# What to work on:
Could you report every line of the listing below that holds the word "policy"?

# Input data:
↓

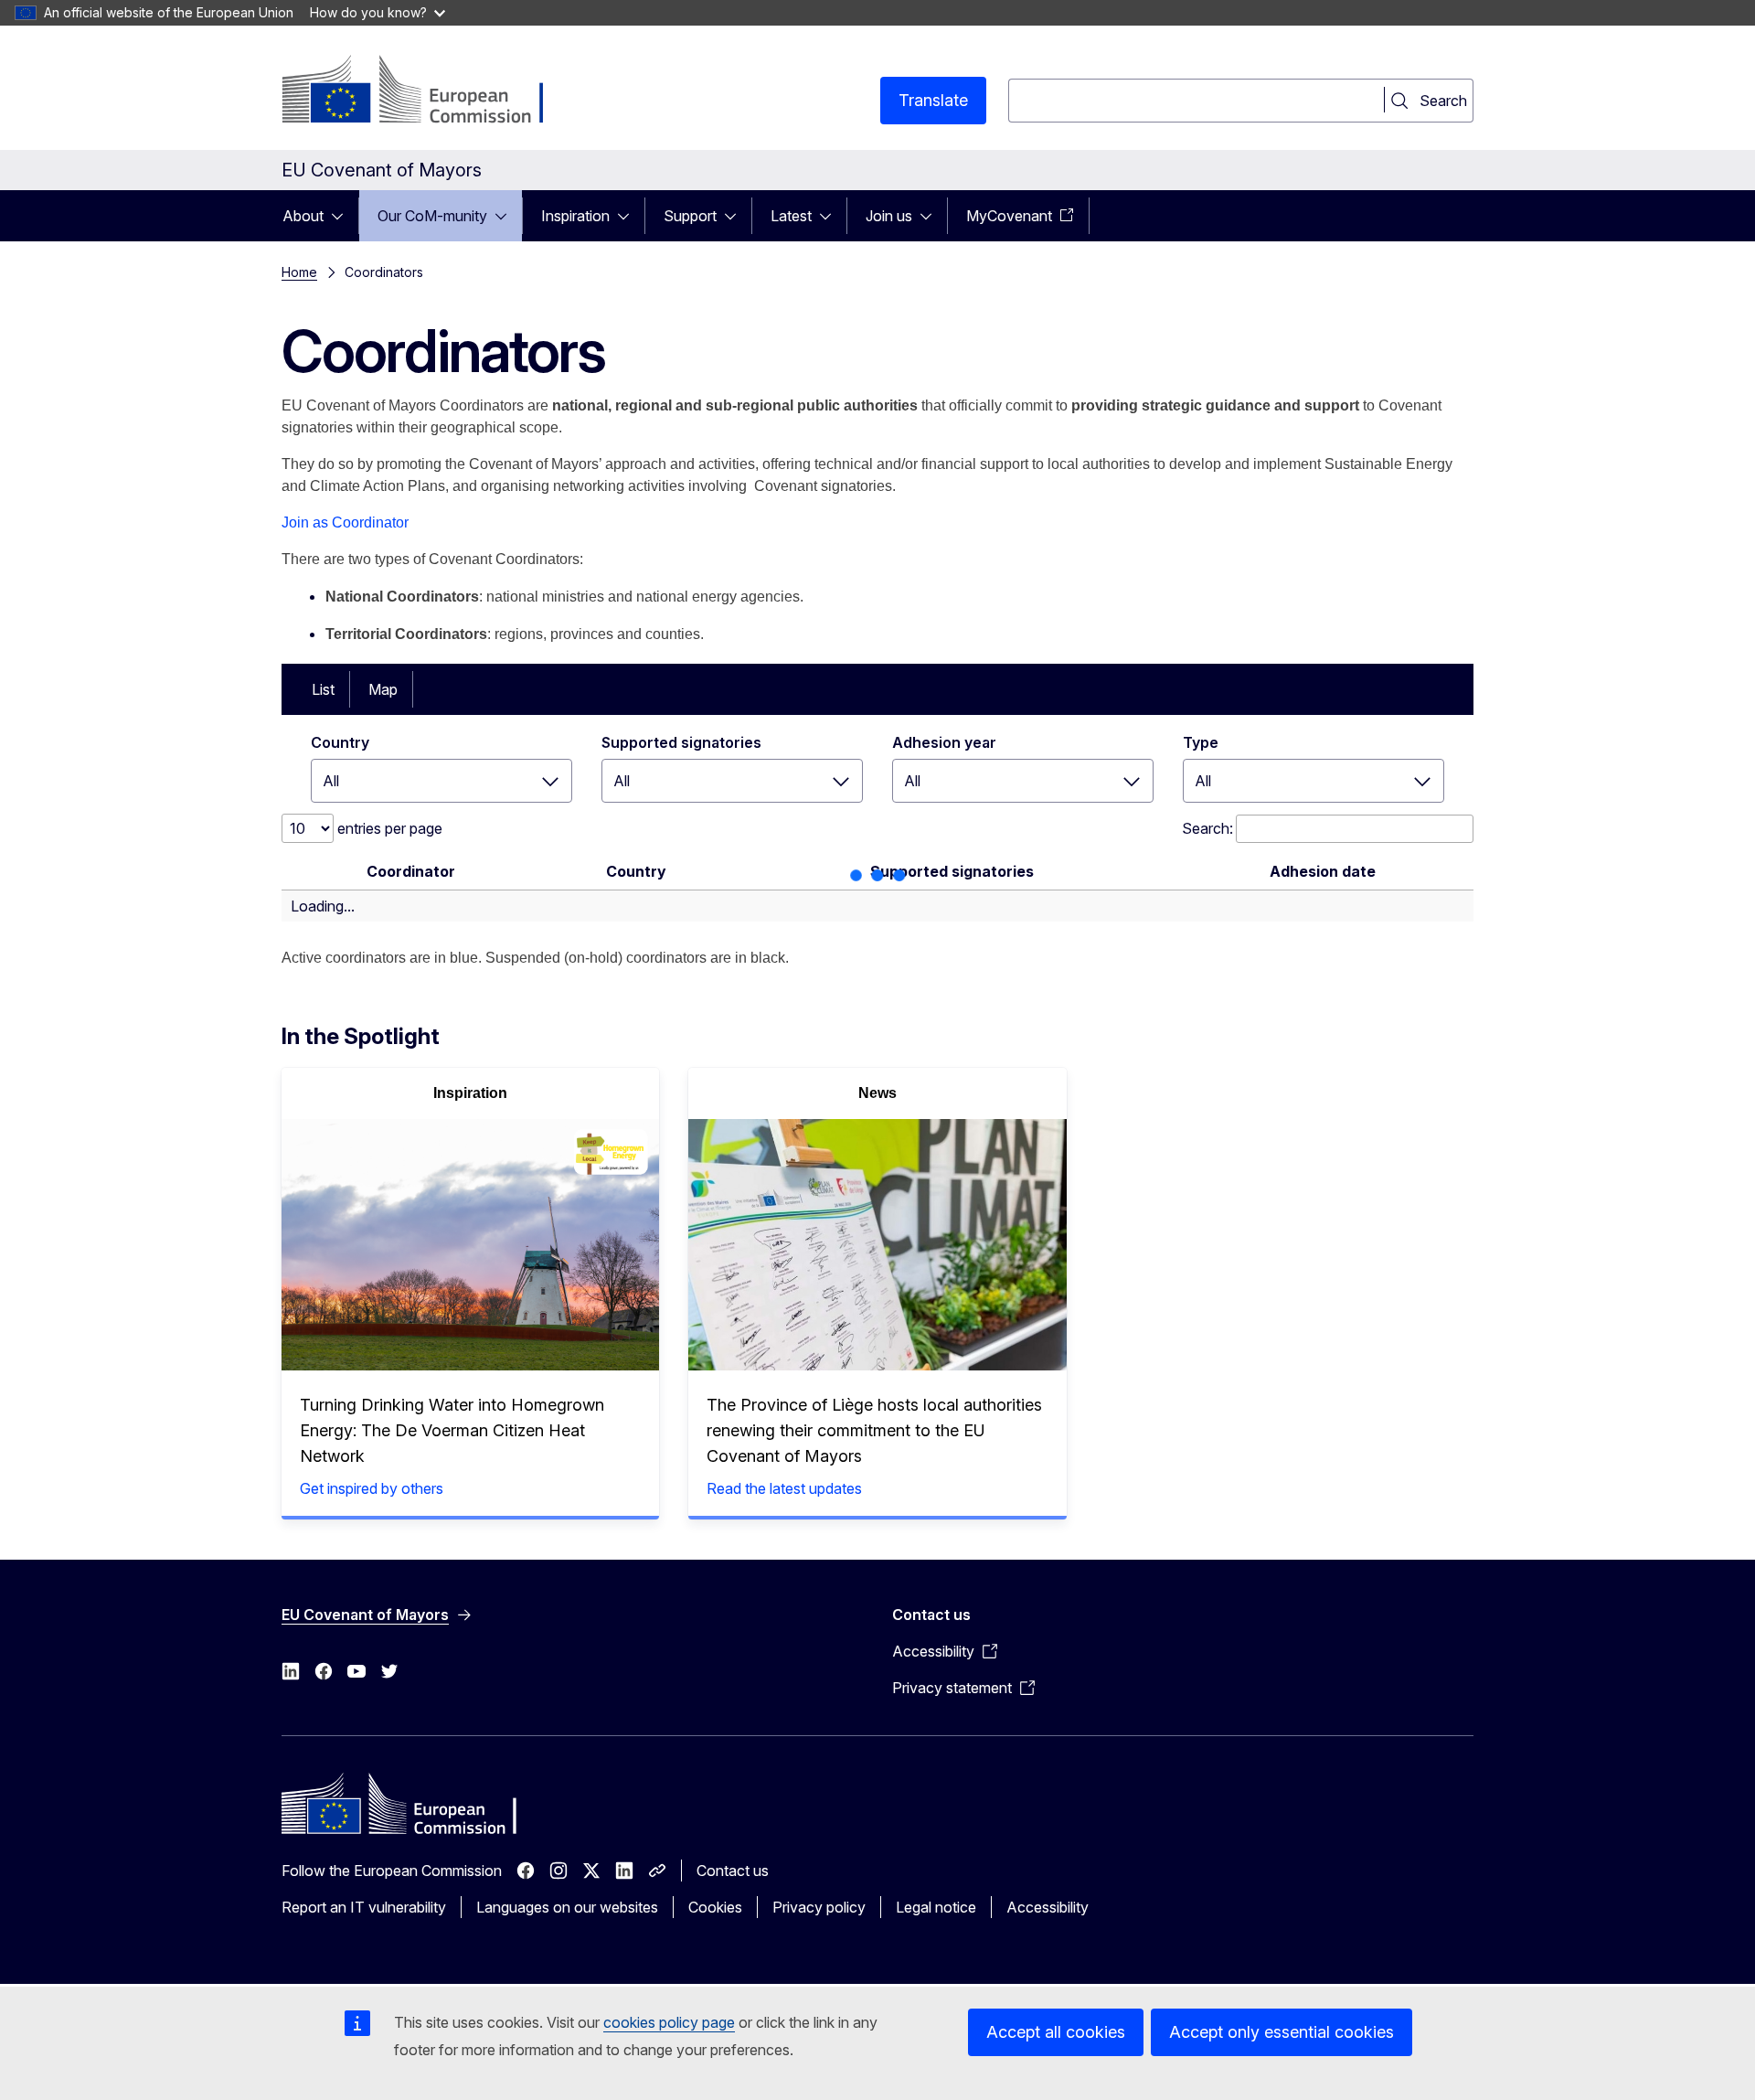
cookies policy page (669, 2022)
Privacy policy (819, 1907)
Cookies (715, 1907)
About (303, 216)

↑
↓

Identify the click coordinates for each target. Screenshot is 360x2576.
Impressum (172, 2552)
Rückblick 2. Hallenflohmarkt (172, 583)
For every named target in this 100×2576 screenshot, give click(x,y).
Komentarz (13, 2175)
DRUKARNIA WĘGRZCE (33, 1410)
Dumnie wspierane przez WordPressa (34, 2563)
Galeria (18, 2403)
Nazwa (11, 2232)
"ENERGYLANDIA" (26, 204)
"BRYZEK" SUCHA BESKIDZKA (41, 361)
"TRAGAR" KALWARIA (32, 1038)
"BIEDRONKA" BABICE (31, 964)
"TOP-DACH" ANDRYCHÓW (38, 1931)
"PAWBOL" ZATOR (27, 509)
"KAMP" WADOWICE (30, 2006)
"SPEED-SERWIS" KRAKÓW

↑

# Response area:
cookies policy page (669, 2022)
Privacy policy (819, 1907)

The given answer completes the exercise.